WHAT YOU SHOULD DO:
Leaving out all pictures, return exactly the lines from the one that contains "Screen dimensions: 1024x576" through the end of the data below.

DATA RECORDS:
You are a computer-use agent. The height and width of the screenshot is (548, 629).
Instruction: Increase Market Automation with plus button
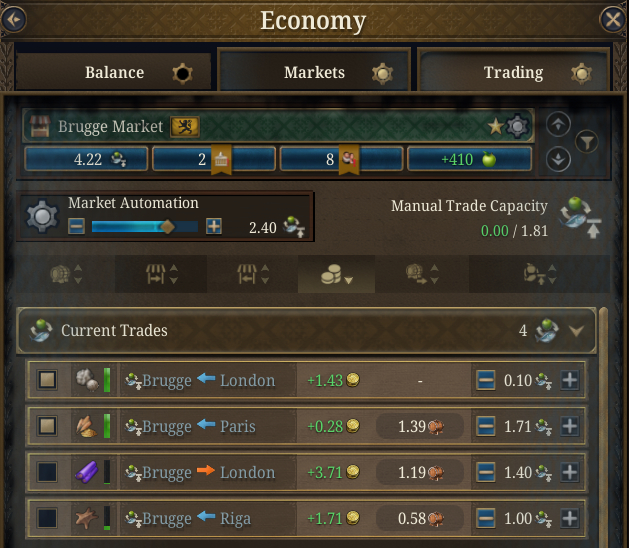[214, 227]
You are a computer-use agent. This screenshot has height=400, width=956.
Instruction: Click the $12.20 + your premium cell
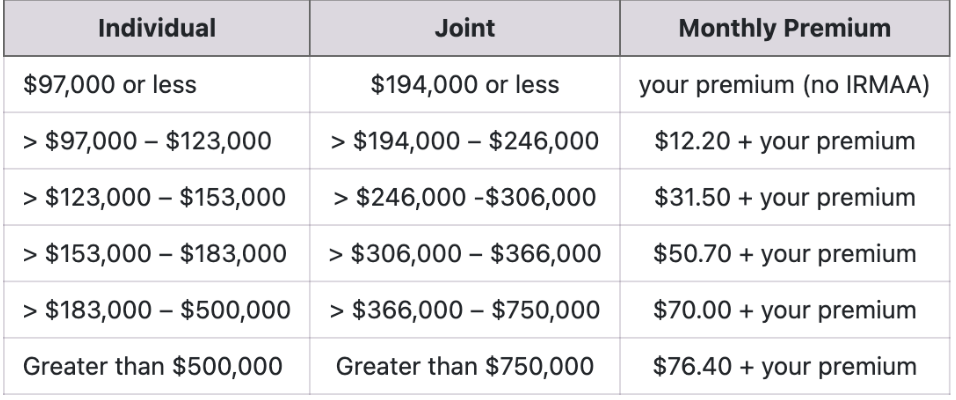(785, 141)
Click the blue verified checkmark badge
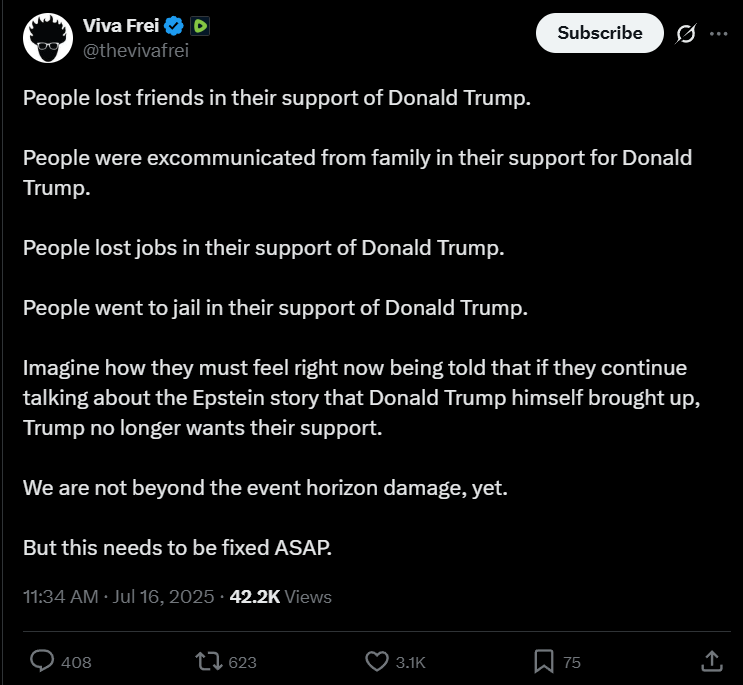The image size is (743, 685). pyautogui.click(x=171, y=27)
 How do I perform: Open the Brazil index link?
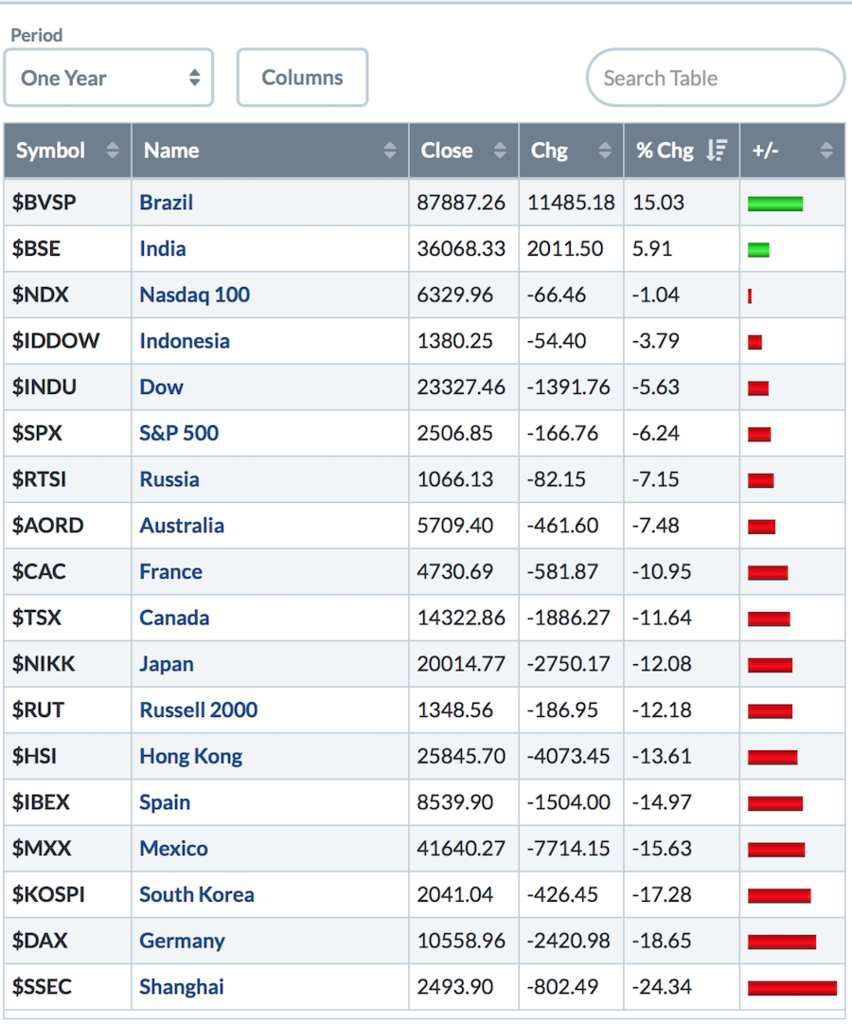(x=166, y=202)
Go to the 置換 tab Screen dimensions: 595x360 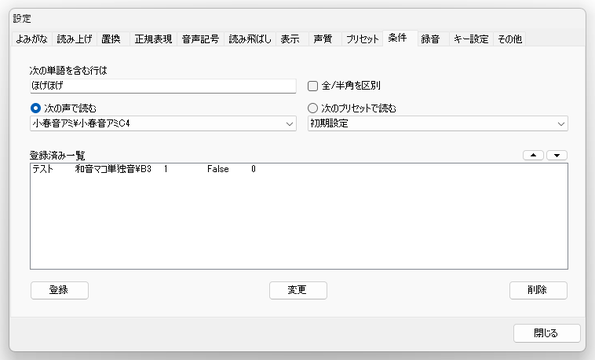point(111,39)
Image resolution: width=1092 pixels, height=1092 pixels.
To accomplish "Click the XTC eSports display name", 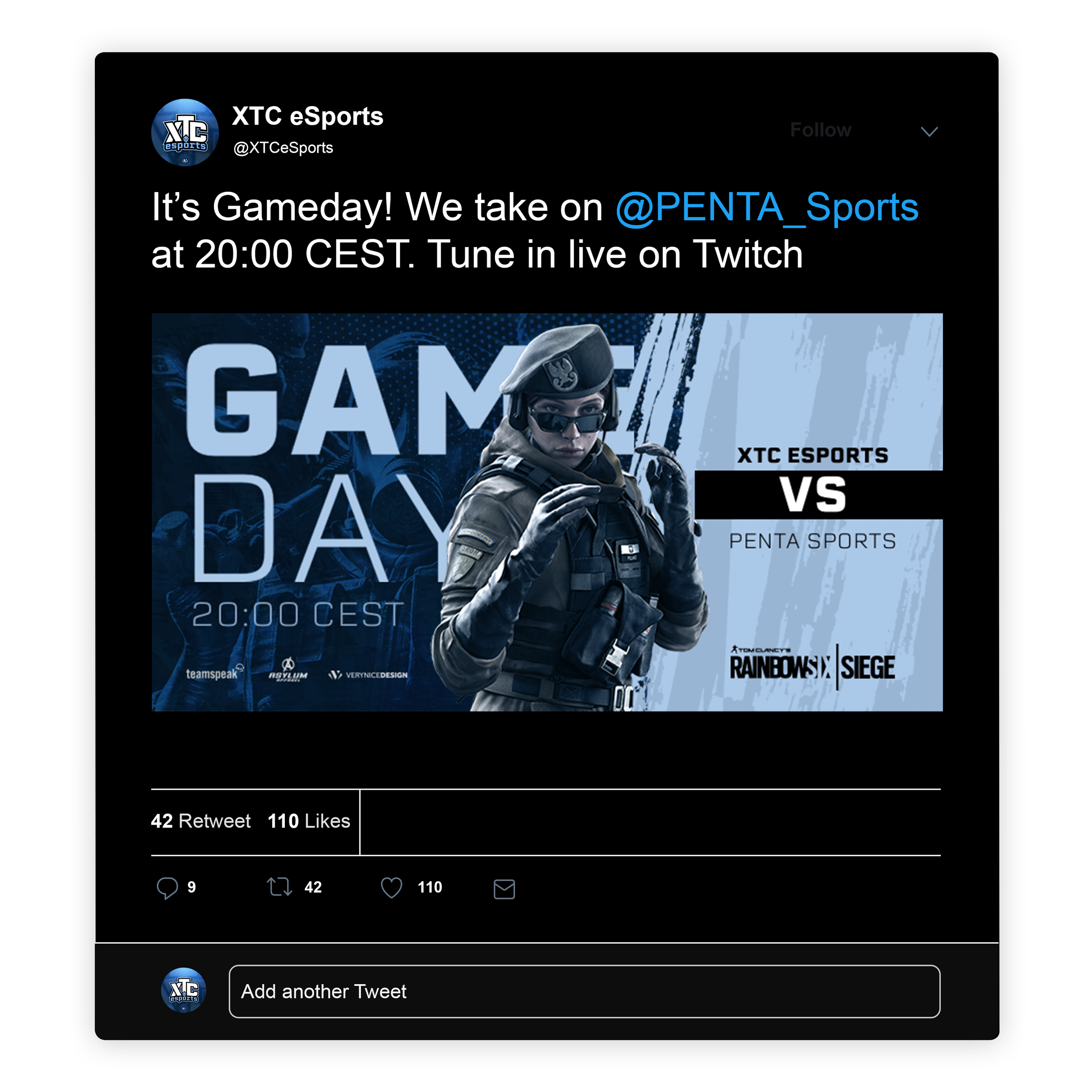I will pyautogui.click(x=308, y=117).
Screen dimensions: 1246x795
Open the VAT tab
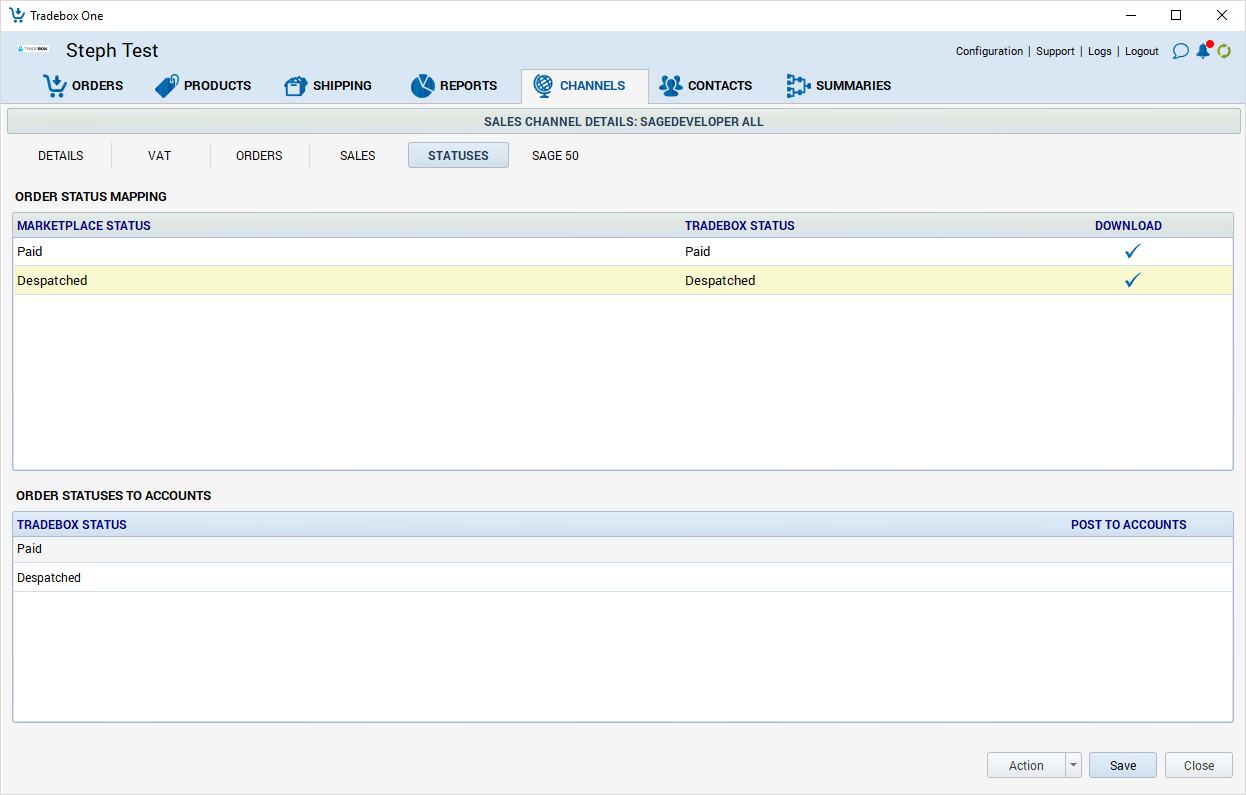click(x=159, y=156)
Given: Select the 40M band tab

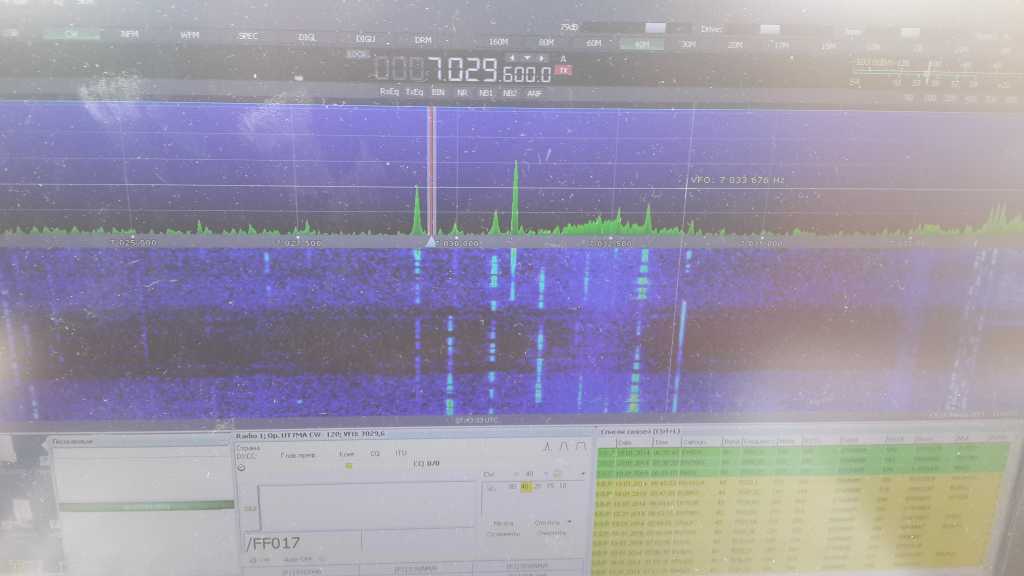Looking at the screenshot, I should pyautogui.click(x=640, y=43).
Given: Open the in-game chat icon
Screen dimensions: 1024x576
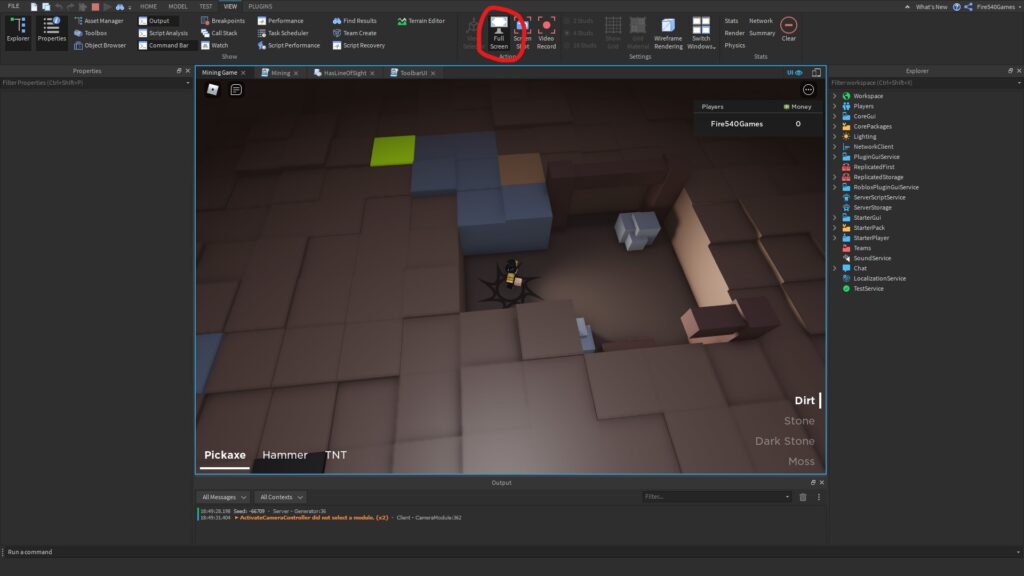Looking at the screenshot, I should click(236, 90).
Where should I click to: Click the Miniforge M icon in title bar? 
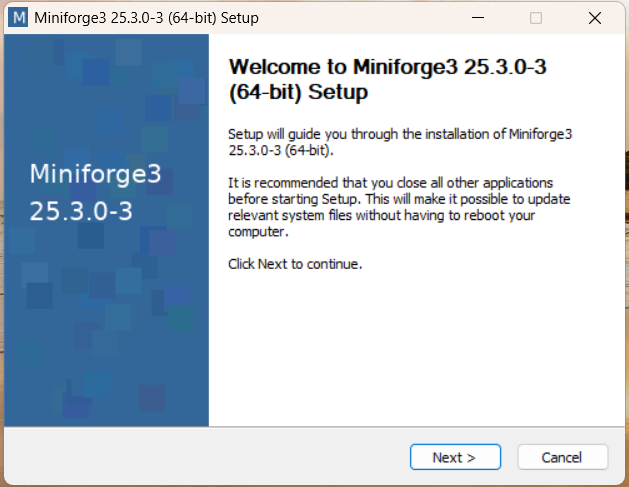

EXERCISE SOLUTION:
Screen dimensions: 1024x576
Looking at the screenshot, I should click(236, 90).
Where should I click to: Click the Miniforge M icon in title bar? 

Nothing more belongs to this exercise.